Launch of Our Dossier: Natural Intelligence

Articles & Talks About a Post-Fossil Internet

07 | 11 | 22

The immense possibilities of today’s internet services, data centers, artificial intelligence, and rendered computer graphics have been made possible by a large supply of cheap energy sources: fossil fuels. The promises of yet another generation of AIs and metaverses are unthinkable without the endless extraction and flow of fossil energy. Many are already talking about ‘data warming’ as one of the strongly growing drivers of global warming. In what ways can we build towards low/non-carbon digital infrastructures, and an ecological internet?

 

FIBER’s Dossier: Natural Intelligence

This dossier provides some inputs, reflections and starting points to these questions. It is a first collection of articles, some interviews, recorded lectures and sources inspired by the fourth edition of our Reassemble Lab: Natural Intelligence . The lab was a meeting and working place for more than 40 art, design, and scientific practitioners, which took place from March 10 to 13.

Can we, by exploring alternative internet infrastructures based on earthly dynamics, low-carbon solutions, and ecological ethics, move towards a sustainable and regenerative internet? What role can design, creative coding, and artistic research play to envision and prototype a fundamentally different way of adapting our technological demands to natural cycles? To start addressing these topics, four interdependent and sometimes overlapping research areas are explored: Energy Literacy , Everyday Technologies , Collective Infrastructures, and Fossil Free Imaginaries .

Articles

Data practitioner, researcher, and writer Abdelrahman (Abdo) Hassan, in his article ‘How (Not) to Talk about the Environment’, questions the ways in which an energy literacy can develop when we (and who is we?) talk about our relationship between technology and energy. Researcher and storyteller Ola Bonati dives into the promises and narratives linked to Web 3.0 in her article ‘Catfished by Web 3.0’. We added an already existing interview with our lab co-curator Mick Jongeling, which was part of an earlier lab. In the interview ‘Embedded Metaphors of the Digital’, he shed light on the intangible impact of our interaction with the Internet, and how design and worldbuilding could produce alternative realities.

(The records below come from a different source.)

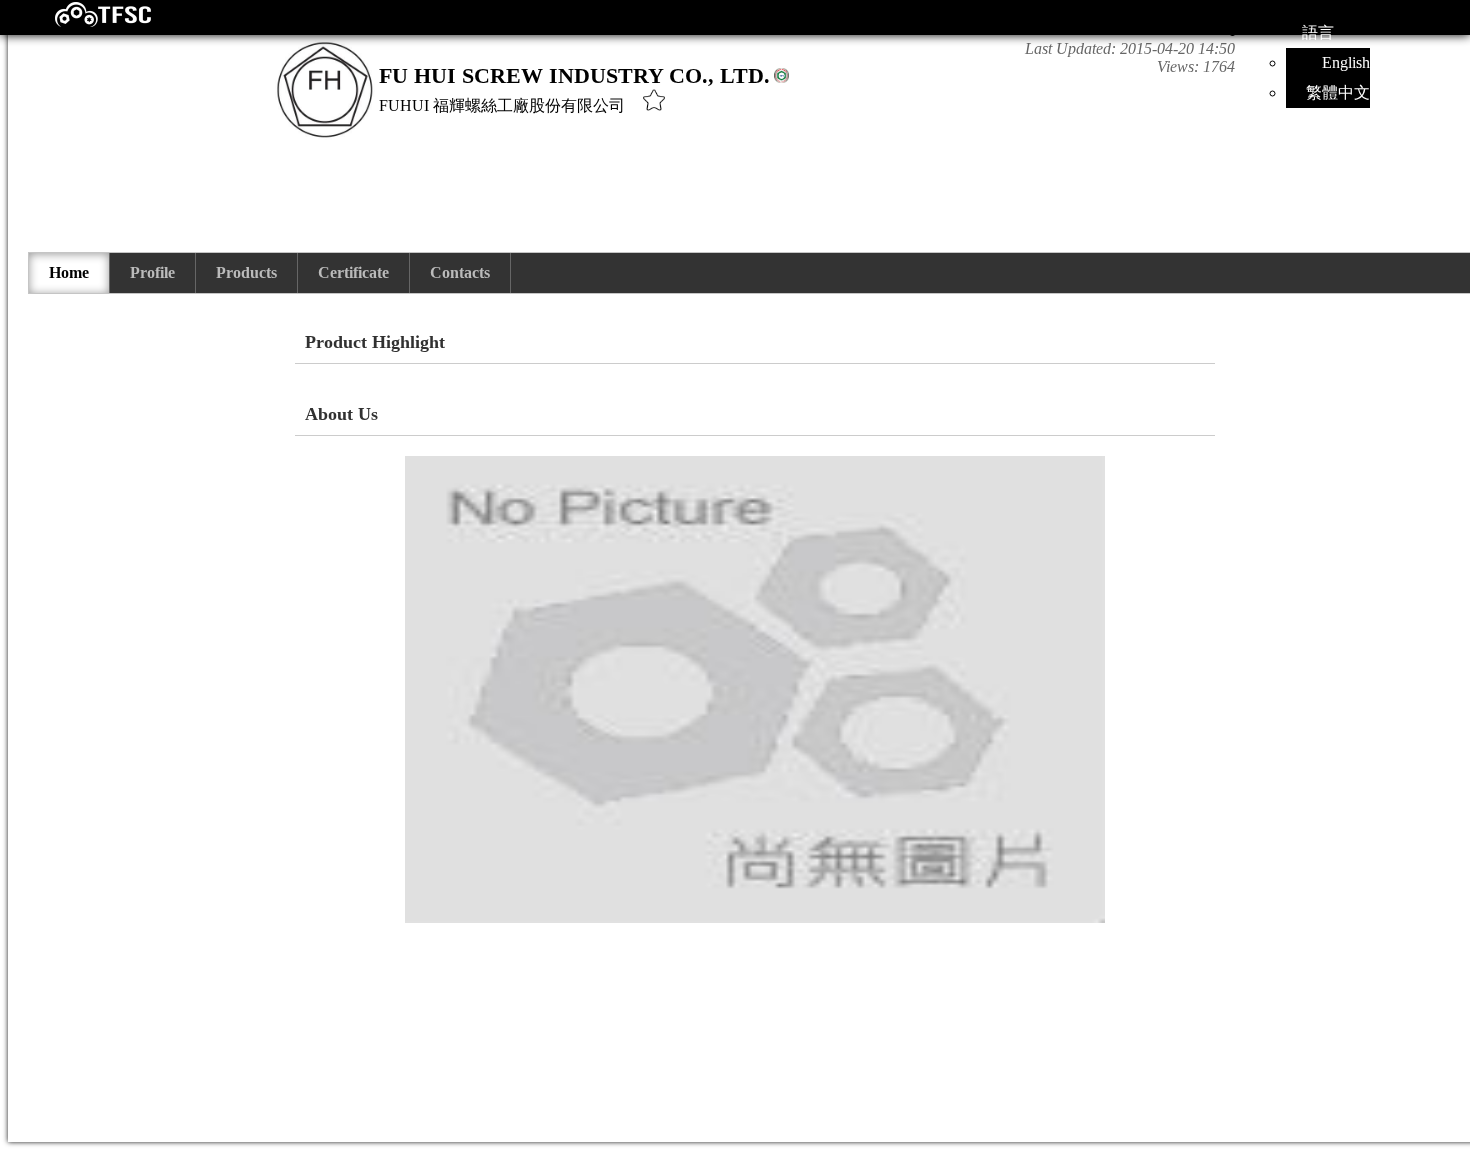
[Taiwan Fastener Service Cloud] (85, 22)
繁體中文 (1338, 92)
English (1346, 62)
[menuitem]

In her article ‘Listening as Non-Extractive Technology’, researcher and musician Rachel J. Wilson uses listening as a non-extractive technology that provides space to question existing digital infrastructures and the ways we interact with (in) this space. Mixed media artist Ål Nik (Alexandra Nikolova) looks at what collective ways of designing and building digital infrastructures are necessary to bring about a paradigm shift, in her piece on ‘Collective Infrastructures: How to Understand Collectivity’. Artist-curator and researcher Cristina Napoleone reflects on natural intelligences and what a biophilic internet could be. Curator and FIBER director Jarl Schulp shares his brief observation ‘Scifi Perspectives on a Solar Society’ on the imagination of fictional societies living with extreme sun patterns.